If a Linux only solution works for you, you can use random_r. It allows you to pass the state with every call. Just use a unique state object per thread. However this function is a glibc extension, it is most likely not supported by other platforms (neither part of the C standards nor of the POSIX standards AFAIK - this function does not exist on Mac OS X for example, it may neither exist in Solaris or FreeBSD).
Creating an own random number generator is actually not that hard. If you need real random numbers, you shouldn't use random() in the first place. Random only creates pseudo-random numbers (numbers that look random, but are predictable if you know the generator's internal state). Here's the code for one that produces good uint32 random numbers:
static uint32_t getRandom(uint32_t * m_z, uint32_t * m_w)
{
*m_z = 36969 * (*m_z & 65535) + (*m_z >> 16);
*m_w = 18000 * (*m_w & 65535) + (*m_w >> 16);
return (*m_z << 16) + *m_w;
}
It's important to "seed" m_z and m_w in a proper way somehow, otherwise the results are not random at all. The seed value itself should already be random, but here you could use the system random number generator.
uint32_t m_z = random();
uint32_t m_w = random();
uint32_t nextRandom;
for (...) {
nextRandom = getRandom(&m_z, &m_w);
// ...
}
This way every thread only needs to call random() twice and then uses your own generator. BTW, if you need double randoms (that are between 0 and 1), the function above can be easily wrapped for that:
static double getRandomDouble(uint32_t * m_z, uint32_t * m_w)
{
// The magic number below is 1/(2^32 + 2).
// The result is strictly between 0 and 1.
return (getRandom(m_z, m_w) + 1) * 2.328306435454494e-10;
}
Try to make this change in your code and let me know how the benchmark results are :-)

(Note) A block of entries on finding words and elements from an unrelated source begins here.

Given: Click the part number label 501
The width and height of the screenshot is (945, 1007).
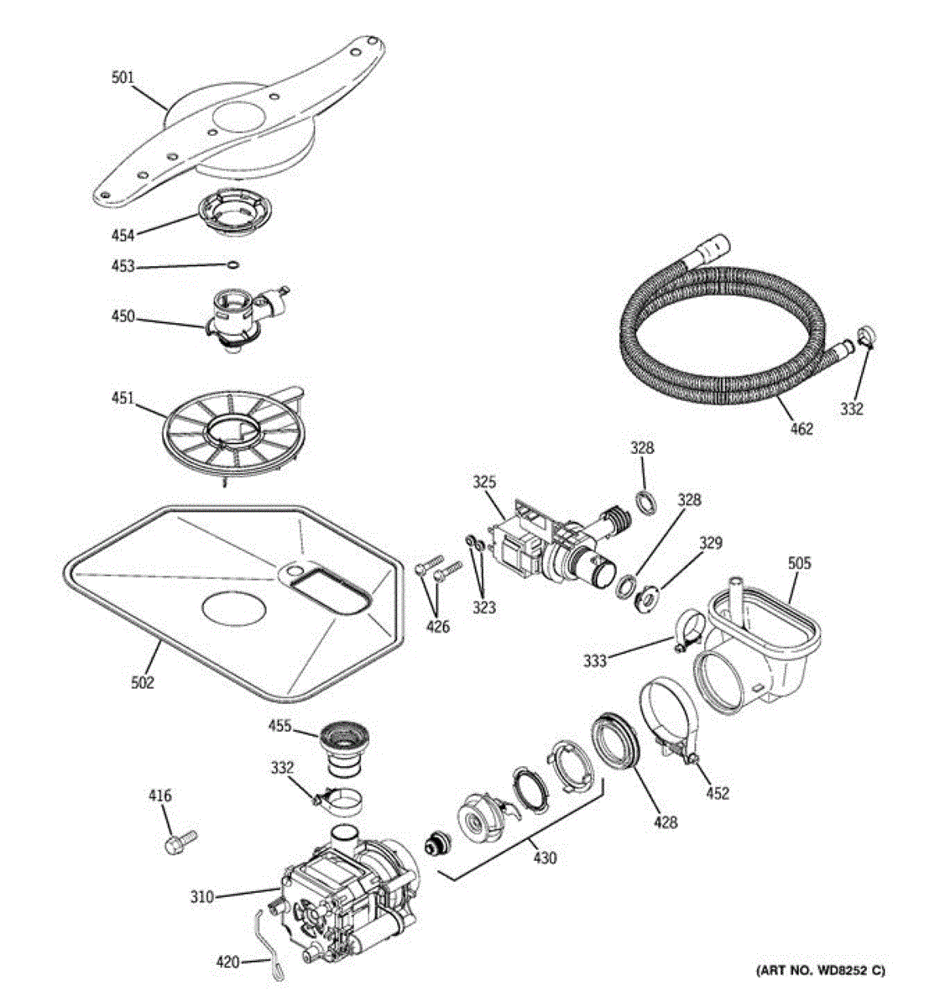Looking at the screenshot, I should [x=123, y=78].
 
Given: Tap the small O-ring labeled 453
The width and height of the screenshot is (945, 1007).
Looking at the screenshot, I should [x=233, y=266].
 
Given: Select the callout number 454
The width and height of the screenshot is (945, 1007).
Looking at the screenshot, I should [x=123, y=235].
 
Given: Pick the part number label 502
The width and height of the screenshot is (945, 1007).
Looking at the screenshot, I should [x=142, y=683].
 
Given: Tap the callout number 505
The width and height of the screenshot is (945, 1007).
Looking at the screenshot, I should [x=799, y=563].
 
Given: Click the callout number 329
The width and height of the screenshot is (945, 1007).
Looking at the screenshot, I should [x=710, y=543].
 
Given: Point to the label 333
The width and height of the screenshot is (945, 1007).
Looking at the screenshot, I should [x=595, y=661].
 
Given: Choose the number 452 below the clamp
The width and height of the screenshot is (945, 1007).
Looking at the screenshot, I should [x=718, y=793].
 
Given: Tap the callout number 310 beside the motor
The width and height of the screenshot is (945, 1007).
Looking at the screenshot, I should [x=201, y=897].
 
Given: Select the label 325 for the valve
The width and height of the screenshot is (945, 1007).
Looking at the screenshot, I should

You are seeing cache line bouncing. I'm really surprised that you don't get wrong results, due to race conditions on the histogram buckets.
One possibility is that the time taken to create the threads exceeds the savings gained by using threads. I would think that N is not very large, if the elapsed time is only 6 seconds for a O(n^4) operation.
There's also no guarantee that multiple threads will run on different cores or CPUs. I'm not sure what the default thread affinity is with Linux - it may be that both threads run on a single core which would negate the benefits of a CPU-intensive piece of code such as this.
This article details default thread affinity and how to change your code to ensure threads run on specific cores.
Even though threads don't access the same elements of the array at the same, the whole array may sit in a few memory pages. When one core/processor writes to that page, it has to invalidate its cache for all other processors.
Avoid having many threads working over the same memory space. Allocate separate data for each thread to work upon, then join them together when the calculation finishes.
Off the top of my head:
Context switches
Resource contention
CPU contention (if they aren't getting split to multiple CPUs).
Cache thrashing
David,
Are you sure you run a kernel that supports multiple processors? If only one processor is utilized in your system, spawning additional CPU-intensive threads will slow down your program.
And, are you sure support for threads in your system actually utilizes multiple processors? Does top, for example, show that both cores in your processor utilized when you run your program?